■ **Required task**:
Copy the records from the line containing "At what coordinates" through the line containing "pos(702,176)", including both of those lines, and leave out the pictures.

━━━ Records ━━━

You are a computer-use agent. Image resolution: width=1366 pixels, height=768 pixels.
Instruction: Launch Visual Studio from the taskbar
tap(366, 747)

━━━
━━━ Records ━━━

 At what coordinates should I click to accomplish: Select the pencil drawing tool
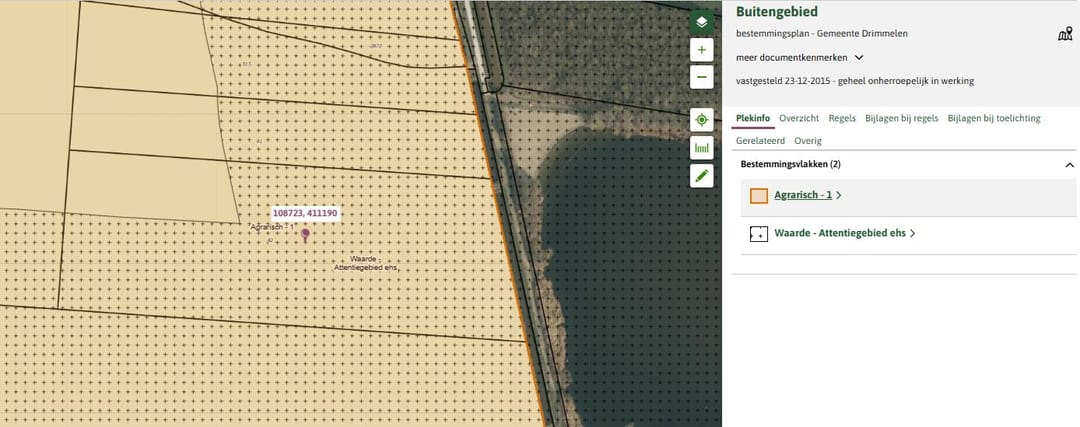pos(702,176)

━━━
━━━ Records ━━━

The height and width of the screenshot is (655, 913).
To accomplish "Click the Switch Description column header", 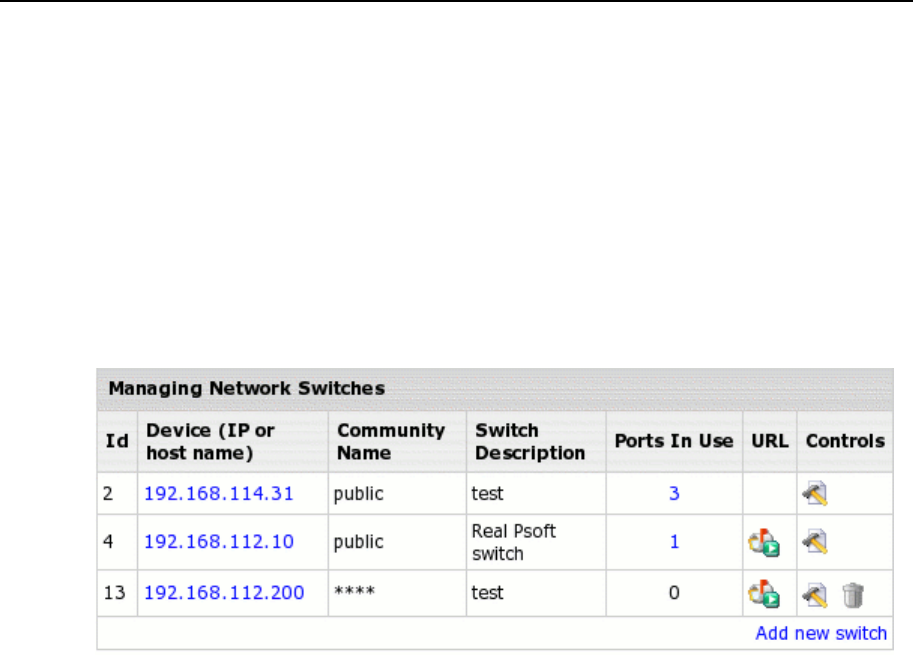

━━━

■ **Result**:
 At what coordinates should I click to accomplish: Select the pencil drawing tool
pos(702,176)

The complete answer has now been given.